Missing in actionMPs who remain absent from Parliament should be charged
Legislative absenteeism is a glaring, but often ignored, feature of parliamentary behaviour. In our country too, lawmakers who don’t show up for work have often hindered Parliament’s work. And this practice has spilled into public view as media reports have found that lawmakers from the opposition parties have skipped more meetings in the budget session of the House of Representatives (HoR) as compared to those from the ruling parties. The budget session of Parliament, which was prorogued last week, saw as many as 14 lawmakers from the Nepali Congress remaining absent from HoR meetings on more than 10 occasions, while eight lawmakers from the ruling Nepal Communist Party (NCP) skipped more than 10 meetings. A total of 31 Members of Parliament (MPs), including some influential leaders of the major parties, were absent from HoR meetings on more than 10 occasions. This is a worrying trend.

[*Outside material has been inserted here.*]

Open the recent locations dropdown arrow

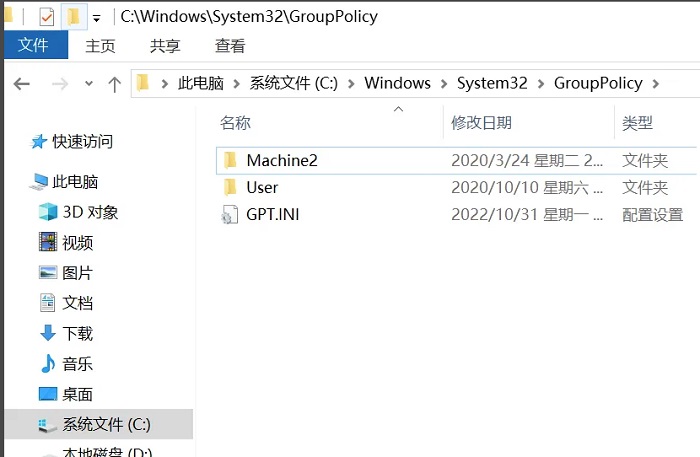(x=89, y=84)
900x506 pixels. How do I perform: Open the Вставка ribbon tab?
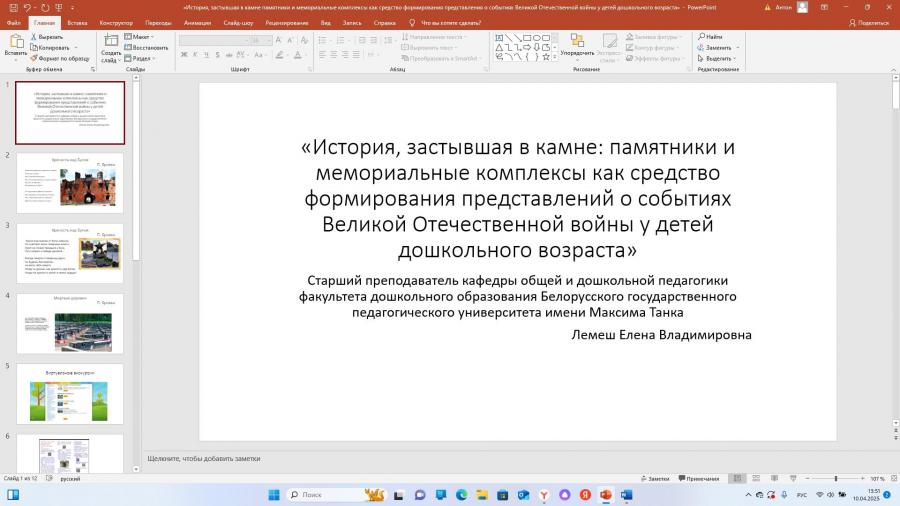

Nepali Congress President Sher Bahadur Deuba and NCP Co-Chairman Pushpa Kamal Dahal were among the top leaders skipping parliamentary meetings. Deuba missed 32 out of the total 79 meetings, while Dahal was absent from 21 meetings. A provision under Article 89 (d) of the constitution states that an MP’s seat shall become vacant if he or she remains absent from 10 consecutive meetings. Lawmakers make appearances to avoid being unseated, but that is not enough.
Absenteeism in the House impairs business. It will have a bearing on the proceedings and also erode the quality of the debate. Moreover, failure to attend parliamentary sessions is failure to wholly represent the interests of the electorate. Passing bills is the single most important function of Parliament. But many a time, our Parliament has failed to pass crucial legislation due to lack of quorum. Examples abound. More often than not, lawmakers leave after marking their attendance. Such acts lead to adjournments, ultimately eating into Parliament’s calendar.
It is common for leaders to make tall promises to woo voters. Based on the things they say they will get done, the public votes for them. Hence, Parliament is the place where the chosen leaders can deliver on their promises. When MPs fail to attend parliamentary sessions, or when they fail to sit throughout and discuss certain issues, it can be seen as a betrayal of the trust bestowed upon them. It is their duty to do their work sincerely. Should they fail to discharge their duties in Parliament, action must be taken against them. Measures may include imposing a fine or cutting down the number of days they can remain absent. But whatever measure is followed, it has to be implemented seriously. The duties of MPs include participating in debates and voting on legislation and other matters. They do not have the option to escape them.